Data Sheet 1_A pathogenic titin missense mutation in hiPSC-derived cardiomyocytes predisposes to ventricular fibrillation in acute ST-segment elevation myocardial infarction.pdf

BackgroundThere is growing evidence that genetic factors may play a crucial role in the development of ventricular fibrillation (VF) following acute ST-segment elevation myocardial infarction (STEMI). Previous studies have demonstrated that both truncating and missense mutations in the TTN gene, which encodes a large cellular structural protein, are linked to arrhythmogenesis.
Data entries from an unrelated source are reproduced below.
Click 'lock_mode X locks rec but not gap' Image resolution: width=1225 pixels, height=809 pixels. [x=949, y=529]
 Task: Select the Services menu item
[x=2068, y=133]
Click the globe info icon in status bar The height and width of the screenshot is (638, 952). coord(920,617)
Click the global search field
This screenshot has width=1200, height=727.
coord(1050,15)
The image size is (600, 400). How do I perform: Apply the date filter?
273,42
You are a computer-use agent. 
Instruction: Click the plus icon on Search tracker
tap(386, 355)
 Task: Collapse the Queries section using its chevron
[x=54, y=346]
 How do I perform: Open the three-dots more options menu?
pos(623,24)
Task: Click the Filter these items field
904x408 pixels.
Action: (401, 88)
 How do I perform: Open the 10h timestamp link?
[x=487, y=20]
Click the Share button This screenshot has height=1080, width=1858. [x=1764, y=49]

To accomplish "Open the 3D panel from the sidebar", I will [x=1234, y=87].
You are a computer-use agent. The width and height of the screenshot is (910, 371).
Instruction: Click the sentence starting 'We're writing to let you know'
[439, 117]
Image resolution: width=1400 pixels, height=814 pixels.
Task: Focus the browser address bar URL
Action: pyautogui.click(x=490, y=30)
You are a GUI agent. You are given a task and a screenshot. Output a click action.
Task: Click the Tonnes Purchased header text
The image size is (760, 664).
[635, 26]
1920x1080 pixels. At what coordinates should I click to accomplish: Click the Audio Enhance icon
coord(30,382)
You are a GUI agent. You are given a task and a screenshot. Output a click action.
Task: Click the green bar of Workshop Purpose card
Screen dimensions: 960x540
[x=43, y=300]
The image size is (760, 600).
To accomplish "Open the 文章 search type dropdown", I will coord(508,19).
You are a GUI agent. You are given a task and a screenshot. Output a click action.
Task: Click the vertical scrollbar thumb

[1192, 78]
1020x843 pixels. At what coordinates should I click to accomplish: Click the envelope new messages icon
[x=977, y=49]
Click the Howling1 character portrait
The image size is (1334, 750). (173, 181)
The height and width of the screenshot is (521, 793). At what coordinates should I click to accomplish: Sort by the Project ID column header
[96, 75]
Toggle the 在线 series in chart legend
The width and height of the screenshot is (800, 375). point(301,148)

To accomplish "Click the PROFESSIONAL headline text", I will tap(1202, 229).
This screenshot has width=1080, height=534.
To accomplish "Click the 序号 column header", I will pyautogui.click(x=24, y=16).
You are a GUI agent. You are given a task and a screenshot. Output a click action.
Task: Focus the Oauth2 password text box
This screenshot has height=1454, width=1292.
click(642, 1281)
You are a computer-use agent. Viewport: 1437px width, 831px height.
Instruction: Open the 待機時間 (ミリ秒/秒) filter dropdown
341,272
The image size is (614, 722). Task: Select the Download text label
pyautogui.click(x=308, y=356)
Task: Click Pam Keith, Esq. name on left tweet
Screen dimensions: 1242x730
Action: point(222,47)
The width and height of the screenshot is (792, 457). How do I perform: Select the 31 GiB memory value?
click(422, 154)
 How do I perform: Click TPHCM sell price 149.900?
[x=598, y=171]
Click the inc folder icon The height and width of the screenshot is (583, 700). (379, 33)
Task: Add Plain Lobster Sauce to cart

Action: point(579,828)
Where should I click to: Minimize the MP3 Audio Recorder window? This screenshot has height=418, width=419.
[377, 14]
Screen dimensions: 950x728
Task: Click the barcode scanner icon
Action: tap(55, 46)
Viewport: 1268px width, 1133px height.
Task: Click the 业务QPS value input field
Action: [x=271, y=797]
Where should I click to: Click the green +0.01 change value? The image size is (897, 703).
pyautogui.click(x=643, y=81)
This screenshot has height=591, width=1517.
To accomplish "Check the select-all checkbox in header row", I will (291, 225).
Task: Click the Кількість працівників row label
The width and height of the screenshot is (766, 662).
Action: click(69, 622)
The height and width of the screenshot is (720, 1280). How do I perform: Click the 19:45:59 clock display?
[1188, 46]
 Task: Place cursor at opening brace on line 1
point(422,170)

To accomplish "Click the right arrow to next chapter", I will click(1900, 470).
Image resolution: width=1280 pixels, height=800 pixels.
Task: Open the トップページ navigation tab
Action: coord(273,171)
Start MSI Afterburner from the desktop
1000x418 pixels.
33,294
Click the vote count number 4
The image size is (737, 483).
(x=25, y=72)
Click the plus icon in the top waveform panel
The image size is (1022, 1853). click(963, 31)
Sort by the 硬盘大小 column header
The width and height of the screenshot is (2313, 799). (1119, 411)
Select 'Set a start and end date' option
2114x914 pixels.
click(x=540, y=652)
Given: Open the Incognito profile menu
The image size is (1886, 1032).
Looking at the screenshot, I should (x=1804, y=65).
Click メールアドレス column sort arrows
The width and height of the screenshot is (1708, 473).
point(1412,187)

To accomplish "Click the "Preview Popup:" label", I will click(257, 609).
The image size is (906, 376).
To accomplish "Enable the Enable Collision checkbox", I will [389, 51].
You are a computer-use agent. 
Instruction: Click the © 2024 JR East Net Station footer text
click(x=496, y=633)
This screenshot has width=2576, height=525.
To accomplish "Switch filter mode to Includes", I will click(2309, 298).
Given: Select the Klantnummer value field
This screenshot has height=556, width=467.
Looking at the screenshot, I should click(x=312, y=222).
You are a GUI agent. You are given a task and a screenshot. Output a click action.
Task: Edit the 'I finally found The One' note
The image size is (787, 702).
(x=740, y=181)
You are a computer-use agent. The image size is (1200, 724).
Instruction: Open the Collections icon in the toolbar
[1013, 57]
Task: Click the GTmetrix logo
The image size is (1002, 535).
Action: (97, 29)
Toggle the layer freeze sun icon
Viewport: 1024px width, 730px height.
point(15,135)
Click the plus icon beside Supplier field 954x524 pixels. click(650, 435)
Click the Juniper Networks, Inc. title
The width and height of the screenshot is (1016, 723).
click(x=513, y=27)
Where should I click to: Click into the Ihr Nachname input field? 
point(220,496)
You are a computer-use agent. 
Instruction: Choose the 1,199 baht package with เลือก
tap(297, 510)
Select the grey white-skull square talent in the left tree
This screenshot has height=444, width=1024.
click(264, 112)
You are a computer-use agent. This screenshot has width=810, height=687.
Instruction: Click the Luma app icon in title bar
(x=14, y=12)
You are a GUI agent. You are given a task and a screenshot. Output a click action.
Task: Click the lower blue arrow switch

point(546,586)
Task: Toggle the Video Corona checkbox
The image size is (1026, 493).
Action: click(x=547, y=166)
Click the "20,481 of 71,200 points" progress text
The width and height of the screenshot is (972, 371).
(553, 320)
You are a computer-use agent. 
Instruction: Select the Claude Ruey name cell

However, the precise role of TTN mutations in the onset of primary VF after acute STEMI remains poorly understood. ObjectivesThe primary objective of this study was to comprehensively determine the role and elucidate the electrophysiological mechanism of TTN missense mutations in VF development after acute STEMI. This was achieved by leveraging the unique capabilities of human-induced pluripotent stem cell-derived cardiomyocytes (iPSC-CMs). MethodsWhole-genome sequencing identified TTN mutations in four out of six unrelated patients who experienced VF after STEMI (STEMI/VF). Induced pluripotent stem cells were successfully generated from the peripheral blood mononuclear cells obtained from a 47-year-old male carrying a novel TTN variant (c.43803T>A/p.D14601E) and from an unrelated healthy control. Subsequently, a directed differentiation protocol was employed to create iPSC-CMs, followed by rigorous electrophysiological and functional analyses to elucidate the mechanisms underlying the observed phenotypes. ResultsCompared with the control iPSC-CMs, the patient-derived iPSC-CMs with STEMI/VF exhibited a significant shortening of the action potential duration (APD). Specifically, peak sodium channel current (INa) and L-type calcium channel current (ICa–L) of the STEMI/VF iPSC-CMs were significantly reduced by 51.64% and 71.56%, respectively. However, the transient outward potassium current remained comparable between the two groups. Moreover, the expression of total TTN in STEMI/VF iPSC-CMs was downregulated. Confocal microscopy analysis revealed that although STEMI/VF iPSC-CMs retained the ability to assemble well-aligned titin striations similar to control cells, there were localized disruptions in the sarcomeric patterning. ConclusionsThe iPSC-CMs obtained from the patient carrying a TTN missense mutation and who suffered from VF after STEMI exhibited a decrease in INa, ICa–L, and shortened APD, providing novel insights into the potential electrophysiological mechanisms underlying the development of VF in the context of acute STEMI and TTN mutations.